Nano CaCO3 "Lysosomal Bombs" Enhance Chemotherapy Drug Efficacy via Rebalancing Tumor Intracellular pH.

Abstract

Successful delivery of drugs to the target site is half the battle against tumors as intracellular alkalization pH (pHi) microenvironments severely restricted the efficacy of chemotherapy drugs delivered into tumor cells. Herein, a redox-selective pH-triggered "lysosomal bomb" (DSA/CC-DOX) is developed based on vaterite calcium carbonate and disulfide-cross-linked sodium alginate (DSA) with doxorubicin (DOX) encapsulated.
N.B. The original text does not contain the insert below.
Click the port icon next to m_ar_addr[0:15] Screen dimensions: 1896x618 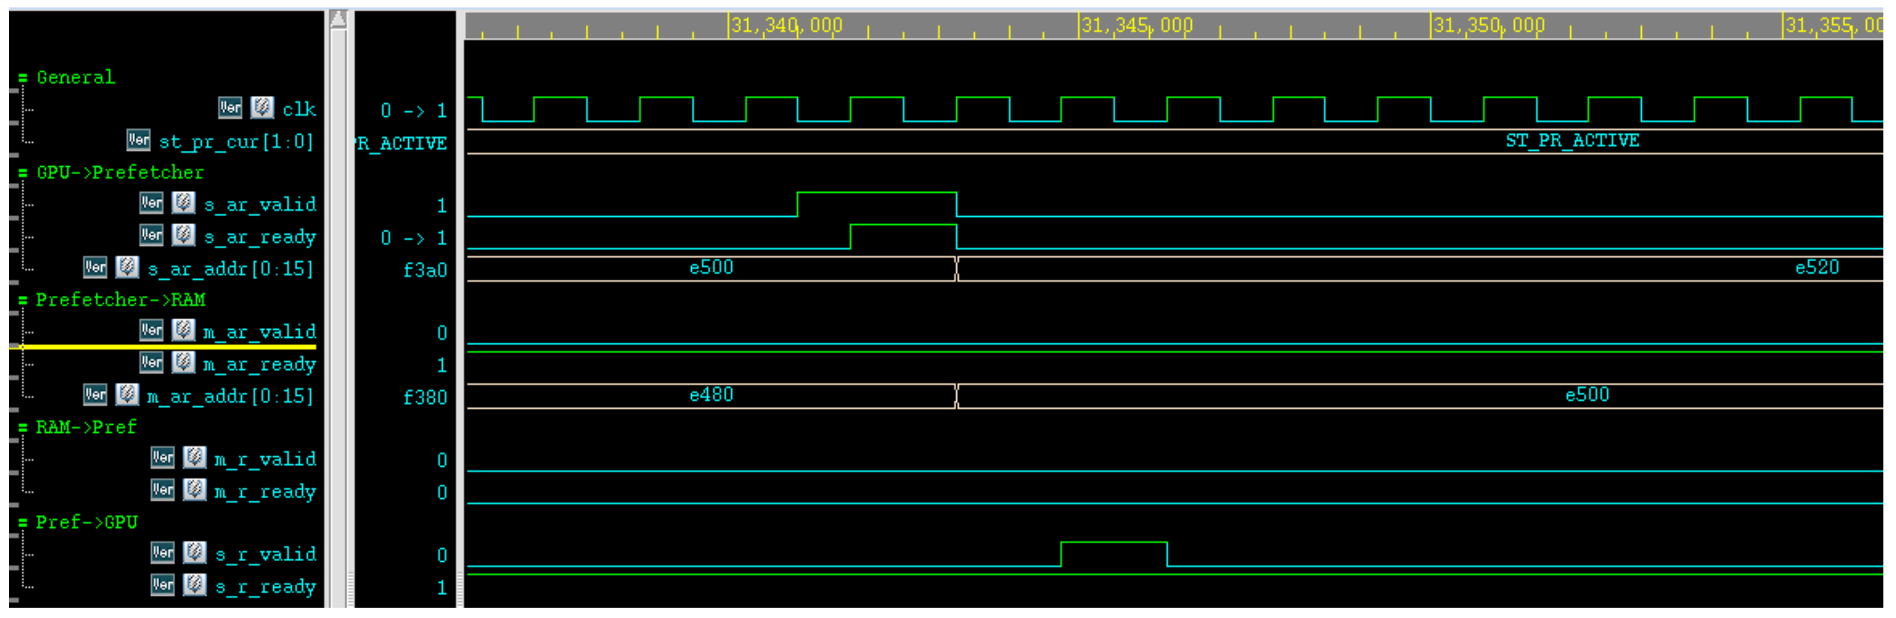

Benefiting from the acid-triggered volume expansion of CaCO3, DSA/CC-DOX NPs can act like a "lysosomal bomb" that rapidly tears the lysosomal membrane with the release of acidic inclusions and the loaded DOX, and then the alkalized pHi in human liver tumor cells (HepG2) can be decreased from 7.61 to 7.09, thus promoting the intracellular accumulation of DOX nearly 3 times more than the free drug. In addition, facilitated by the responsive break of the disulfide bond to GSH, the release of DOX in HepG2 is nearly 8 times that of human normal liver cell (LO2). Notably, DSA/CC-DOX treatment increased the tumor inhibition rate of free drug by 16% and effectively reduced the cardiotoxicity of DOX in the mouse H22 liver cancer model. Overall, acidifying the tumor intracellular environment is a prospective way to improve the antitumor capacity of chemotherapy drug.